シチリアの旅では8日間,島の中だけを廻った。書きたいことが山ほどあるが、何か不思議な印象が残るセジェスタの神殿についてまず記しておく。
パレルモの南西の丘陵地にそれはあった。
実に不思議な光景であった。ブドウ畑が続く谷あいの行き着く先の小高い丘に、忽然と白亜(というより薄茶色)の巨大な神殿が屹立していた。忽然と、というのは正にそのとおりで、周囲には自然のほかに何もなく、建物ははるか下のバス停留所に土産物屋が一軒あるだけであった。
停留所から歩いて登ると、近づくにつれその巨大さに驚嘆する。柱と梁だけの神殿で屋根もない。前面に6本、奥行きに12本の巨大な柱が並び梁でつながれているが、屋根はなく、雲ひとつない抜けるような青空が、正にどこまでも抜けていた。

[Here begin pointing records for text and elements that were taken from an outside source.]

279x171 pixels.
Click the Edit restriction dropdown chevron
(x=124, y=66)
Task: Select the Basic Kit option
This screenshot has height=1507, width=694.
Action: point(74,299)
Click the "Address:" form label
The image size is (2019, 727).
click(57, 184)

この神殿が未完のもかどうか、古来議論が分かれているようだ。ゲーテは、床や周囲が地ならしされてないことと、石を運ぶ「ほぞ」が未だ削り取られていないことを主理由に未完としている(『イタリア紀行』)。フランシーン・プローズは、屋根のないことと柱に縦の溝が彫られてないことを理由に未完としているが、パレルモの丸天井のない別の教会について書いている中で、「・・・見上げればずっと高く、さらに天国まで、見る者と永遠のひらめきとの間に何もない。私はセジェスタの屋根のない神殿を思い出し・・・(中略)・・・屋根の必要性、価値、意味などにつき考えた」と疑問を投げかけている(『シシリアン・オデッセイ』)。
この神殿は紀元前5世紀頃、トロイアから入植したエリミ族により建てられたと推測されている。エリミ族はこの神殿で何をしていたのであろうか? もし、天にまします神を崇め、神に近づこうとしていたのなら、天国へ通いやすいように屋根は不必要であったかもしれない。とすれば、この神殿は十分に完成していたとも思える。
あの時の、巨大な白亜の柱と梁を抜ける青空は、日本では見たことのない不思議な青さであった。